На первый взгляд может показаться, что всё это результат социальной атомизации, знакомой почти всем, кто жил в России во второй половине 2010-х — начале 2020-х. Но при более внимательном чтении оказывается, что перед нами вполне сознательные действия человека, решившего в одиночку поставить заслон социальному порядку, который всё интенсивнее наполняется злом: “риск смерти, насильно мобилизованным, на войне, снял чувство вины. И мертвенности комфорта, когда от твоего имени происходит Буча или Мариуполь; сознательно ли это сделала фашистская власть, или это побочный эффект, не так важно” (С. 75). Вряд ли эта категория покажется преувеличенной тем, кто серьёзно воспринимает военно-политическую ситуацию последних трёх с половиной лет; не кажется оно преувеличенным и Кушниру, который обостряет конфликт между собой и государством до максимума и не стесняется в выражениях и оценках относительно как его первых лиц (“мы не пушечное мясо, а они не патриоты, но ёбанные бандиты и лжецы”), так и его миниатюрной копии — семьи (“мне трудно написать ёбаный отец и я пишу просто отец”).

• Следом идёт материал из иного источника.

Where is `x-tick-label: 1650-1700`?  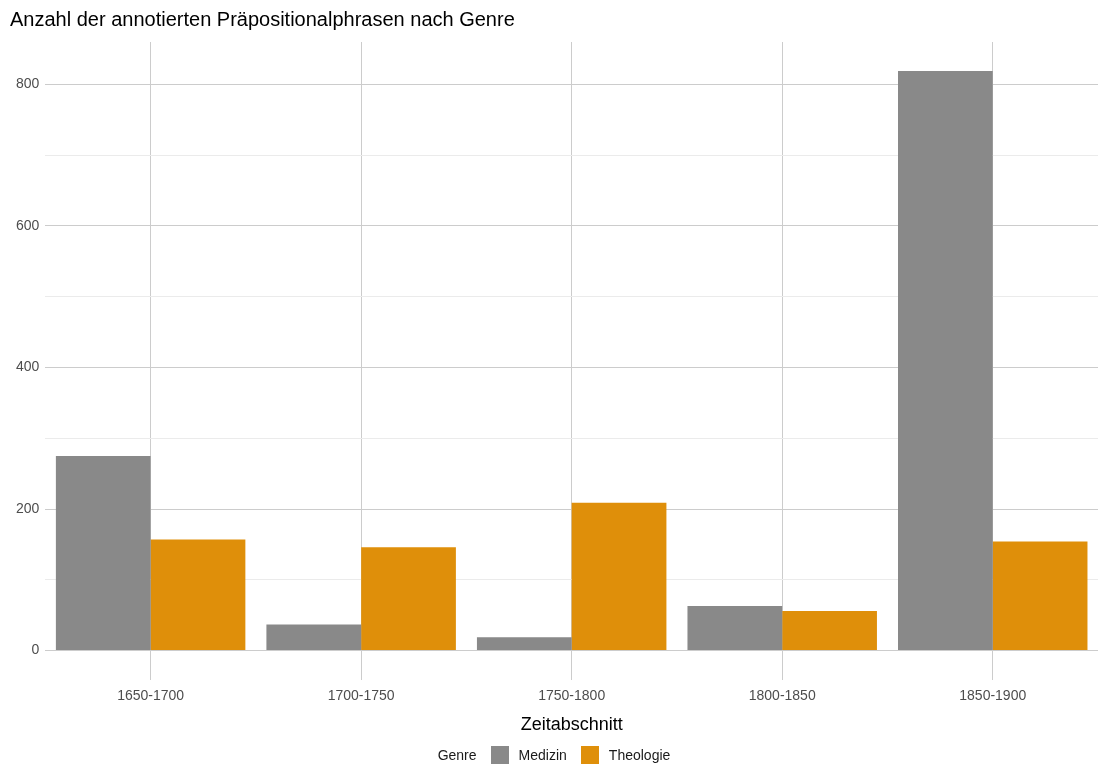
x-tick-label: 1650-1700 is located at coordinates (151, 694). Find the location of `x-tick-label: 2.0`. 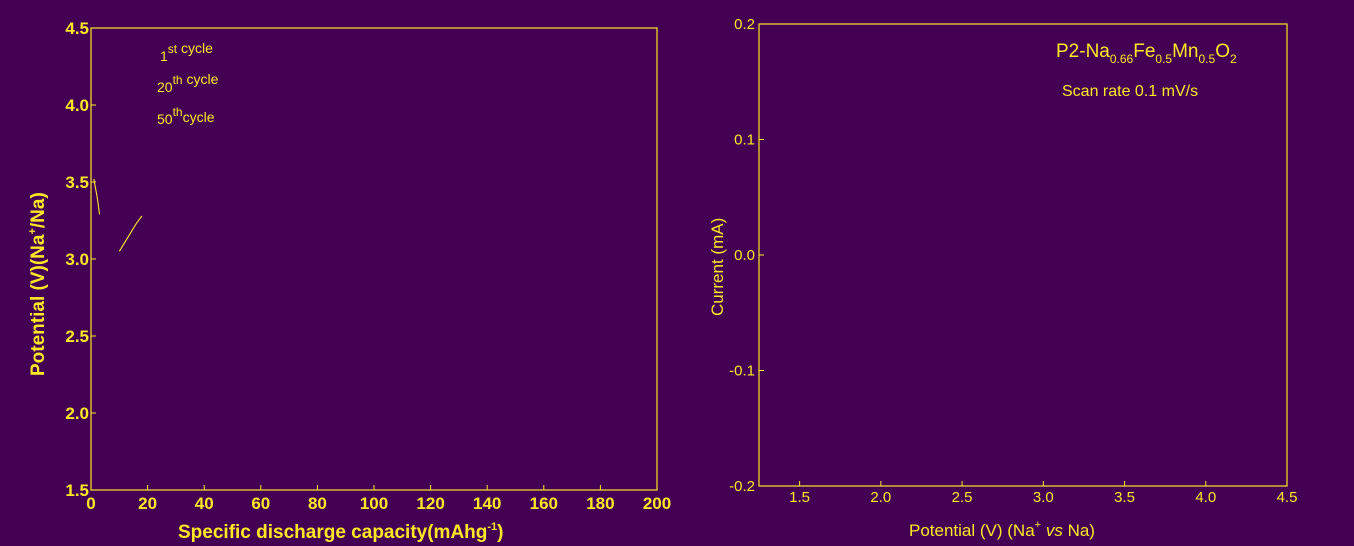

x-tick-label: 2.0 is located at coordinates (880, 498).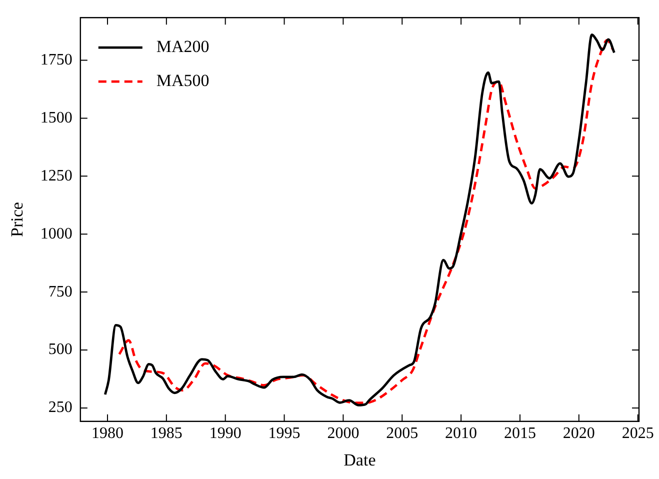  What do you see at coordinates (166, 434) in the screenshot?
I see `x-tick-label: 1985` at bounding box center [166, 434]. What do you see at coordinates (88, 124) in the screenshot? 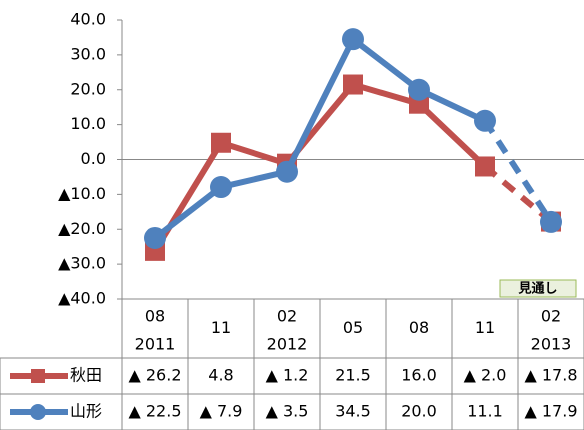
I see `y-tick-label: 10.0` at bounding box center [88, 124].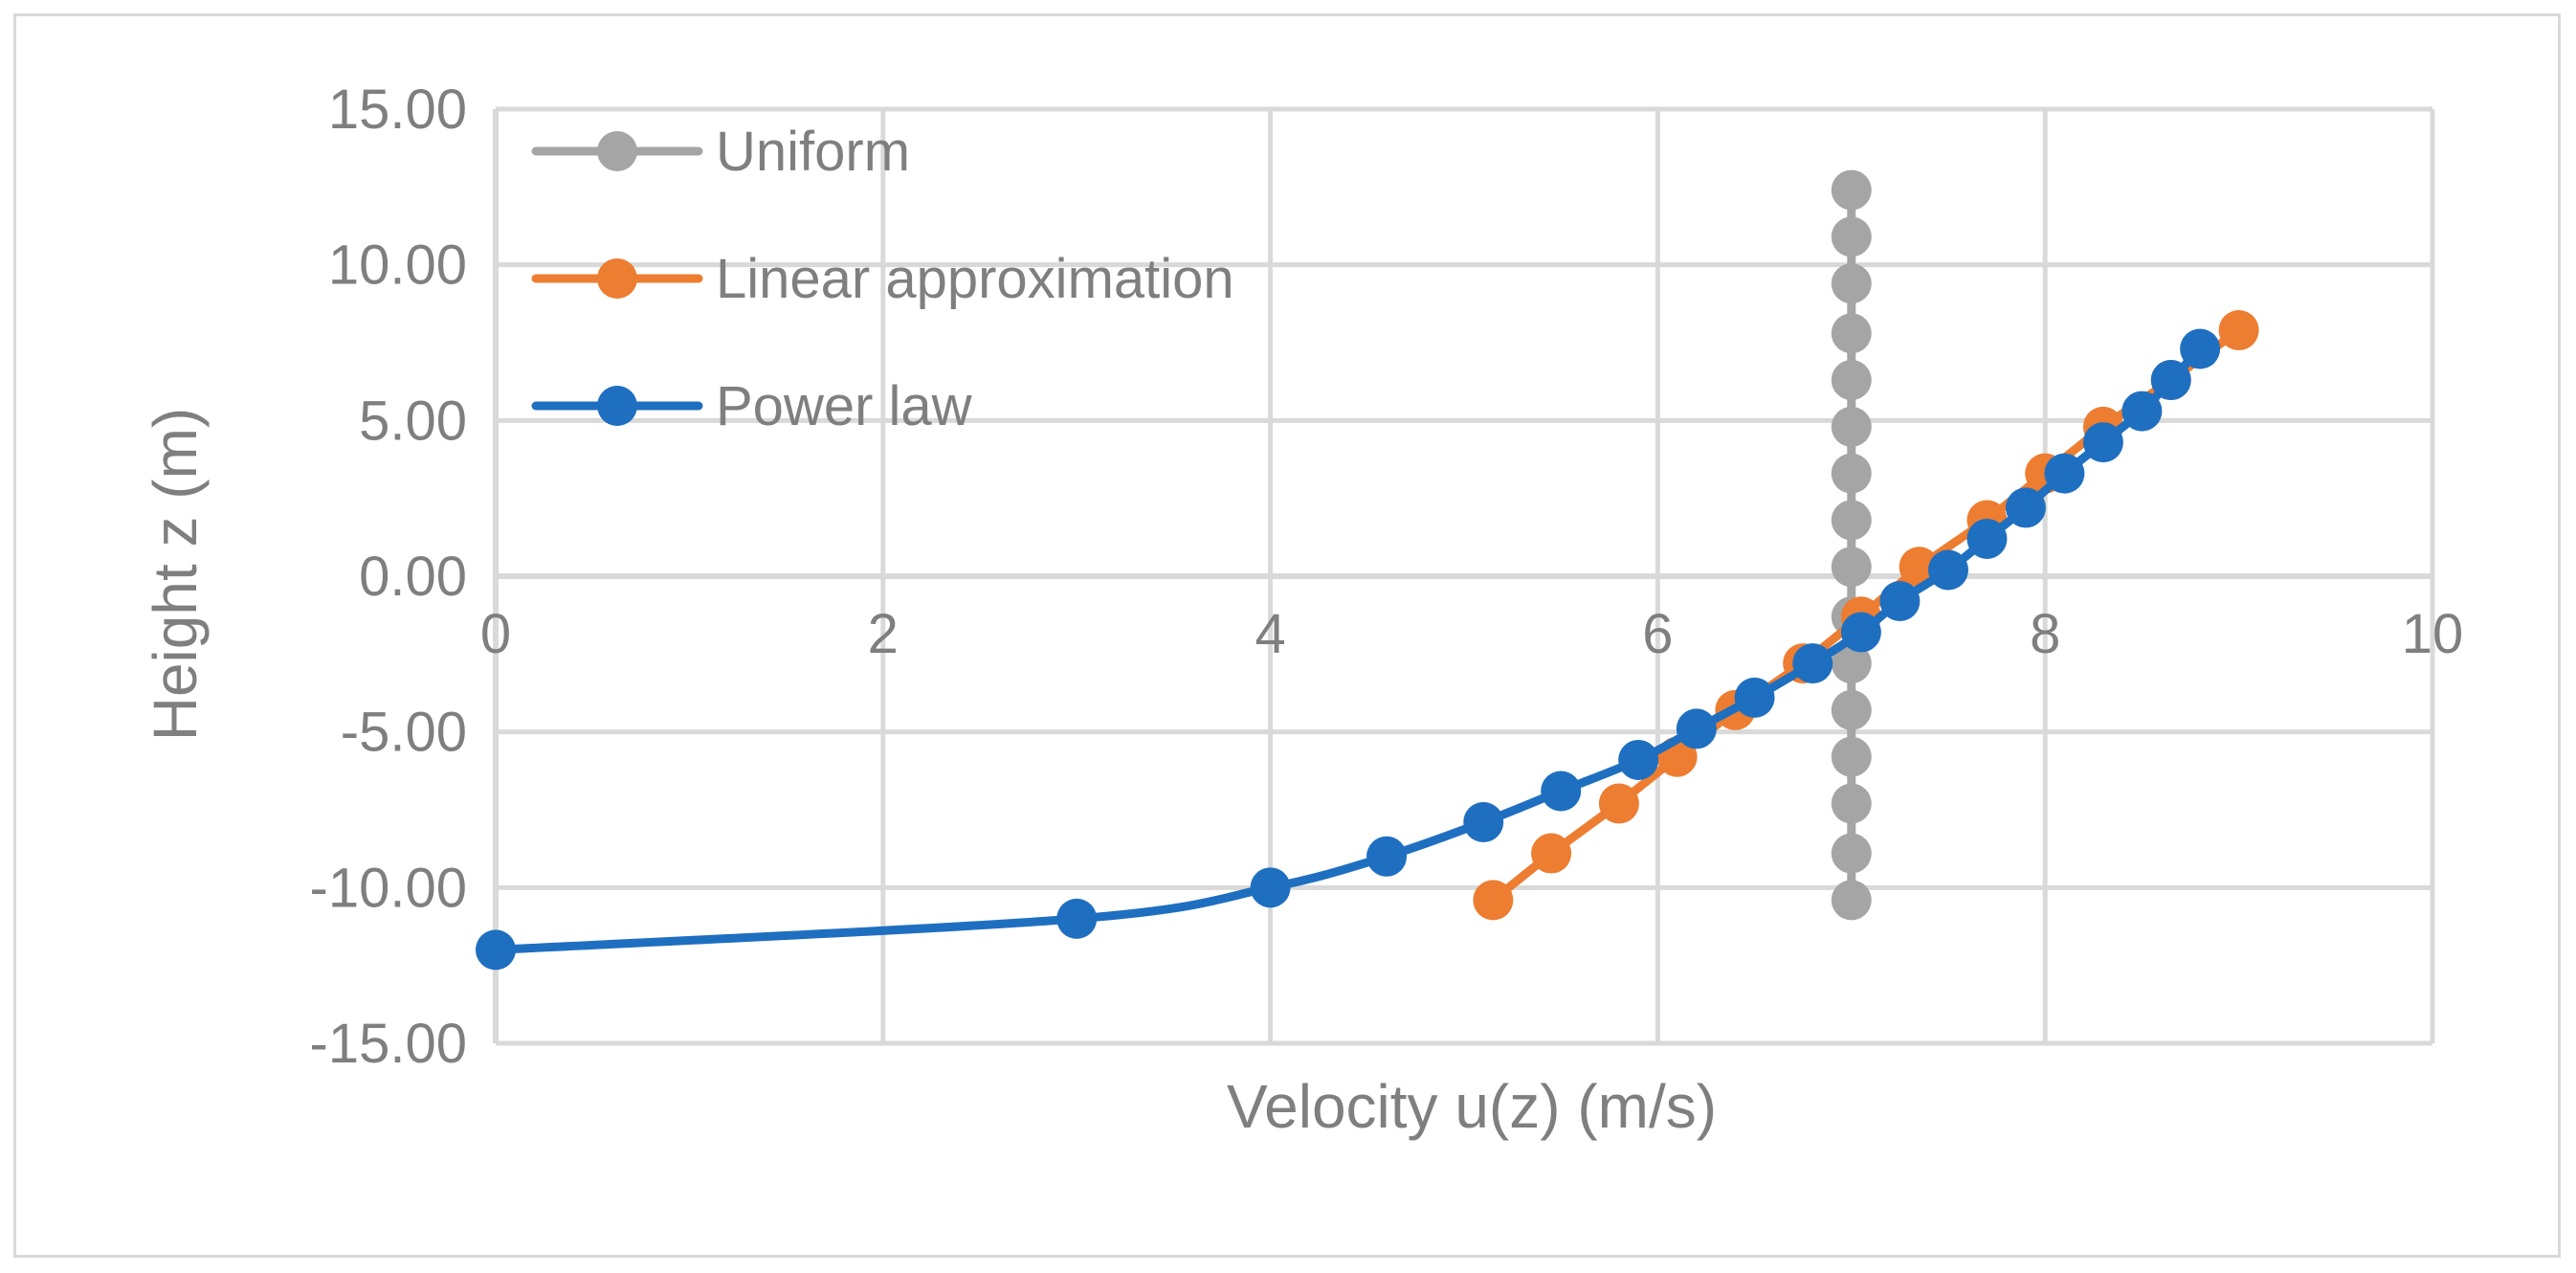  I want to click on legend-label-linear-approximation: Linear approximation, so click(975, 279).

И тут я подхожу к самой сложной теме. Помимо хроники социального бедствия и замешанной на неисчерпаемой эрудиции безжалостной рефлексии о нём, дневник Кушнира — это не лишённый автоагиографических черт отчёт о некой высокой задаче, которую он себе поставил: “никто не герой, кроме жертвы”. Этот героический “мотив” нарастает постепенно и наиболее явно звучит в третьeй, самой отчаянной части дневника. Кроме решимости подпольного активиста, Кушнир демонстрирует стремление сконцентрировать в себе силу, которая должна проявиться в индивидуальном акте, ответственность за который можно разделить только с самим собой. Индивидуальном акте — выражусь осторожно — несекулярного характера, начинающемся как политический протест, в который превращается давно практикуемое Кушниром голодание. С точки зрения политической прагматики подобный жест попросту не нужен — есть способы более заметные, но в их эффективность не верят даже те, кто их использует. Помочь восстановить справедливость может только чудо, о котором Кушнир говорит почти в самом начале своего дневника — и если из сегодняшнего дня вам кажется, что думать о нём и надеяться на него нелепо, вспомните себя два–три года назад. Но чудо многого требует от того, кто, ожидая егo, верит, что способен противопоставить злу волевой акт индивидуального сопротивления — и страницы из дневника и писем о практиках голодания, голоде вообще, его свойствах и целях — одни из самых страшных и неоднозначных страниц, которые мне доводилось читать. В них в несколько отчужденной форме раскрывается, из каких малых жестов, микрособытий и наблюдений состоит механика, даже физиология того радикального выбора, который делает Кушнир: “и вот, сейчас я думаю — возможно, это иллюзия — что взрослому человеку — лично мне <…> хватит в день 1,5–2 литра воды, 2 пачки сока и одну кефира — <…> о физич. труде: отключали воду и я вдруг понял что не могу долго нести маленькое ведёрко; незаметно, но ослабел жёстко”.

Эти слова написаны Павлом Кушниром за год до гибели, который, если я правильно понимаю, он провёл за написанием другого, гораздо более сложного текста, который нам ещё предстоит прочитать. Но уже сейчас очевидно, что “Биробиджанский дневник” занимает в наследии автора совершенно особенное место, соединяя в одной точке эстетический эксперимент, документальную хронику и агиографический самоотчёт. Не самое распространённое в современной литературе сочетание, но подобных текстов, бесскомпромиссно смыкающих “литературу” и “жизнь”, и не может быть много. В то же время, этот обжигающий микс содержит не только имплицитный упрёк, но и вызов тем, кто продолжает писать на русском языке сегодня. Важно его не проигнорировать.